*Input*.
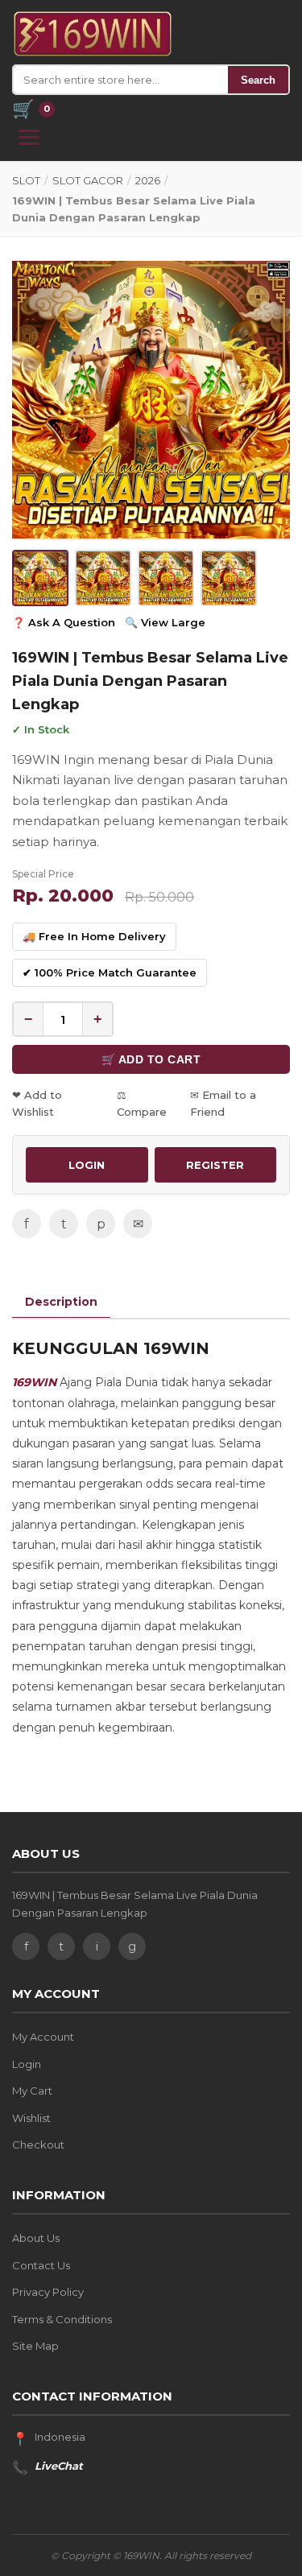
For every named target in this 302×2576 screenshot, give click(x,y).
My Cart (32, 2090)
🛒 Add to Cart (151, 1059)
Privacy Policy (48, 2291)
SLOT (26, 180)
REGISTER (215, 1164)
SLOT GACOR (87, 180)
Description (61, 1301)
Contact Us (41, 2265)
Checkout (38, 2144)
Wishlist (31, 2118)
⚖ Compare (142, 1103)
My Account (43, 2036)
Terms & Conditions (62, 2319)
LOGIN (86, 1164)
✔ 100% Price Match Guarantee (110, 972)
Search (258, 80)
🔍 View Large (165, 622)
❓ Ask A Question (63, 622)
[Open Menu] (29, 137)
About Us (36, 2237)
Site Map (35, 2345)
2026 (147, 180)
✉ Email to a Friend (223, 1103)
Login (26, 2064)
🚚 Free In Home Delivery (94, 936)
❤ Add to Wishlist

*Prompt*. Transcribe, exactly and without additions, the lines of the records above, beginning with the line that contains "My Cart (32, 2090)" and ending with the line that contains "Login (26, 2064)", both included.

*Exercise result*.
My Cart (32, 2090)
🛒 Add to Cart (151, 1059)
Privacy Policy (48, 2291)
SLOT (26, 180)
REGISTER (215, 1164)
SLOT GACOR (87, 180)
Description (61, 1301)
Contact Us (41, 2265)
Checkout (38, 2144)
Wishlist (31, 2118)
⚖ Compare (142, 1103)
My Account (43, 2036)
Terms & Conditions (62, 2319)
LOGIN (86, 1164)
✔ 100% Price Match Guarantee (110, 972)
Search (258, 80)
🔍 View Large (165, 622)
❓ Ask A Question (63, 622)
[Open Menu] (29, 137)
About Us (36, 2237)
Site Map (35, 2345)
2026 (147, 180)
✉ Email to a Friend (223, 1103)
Login (26, 2064)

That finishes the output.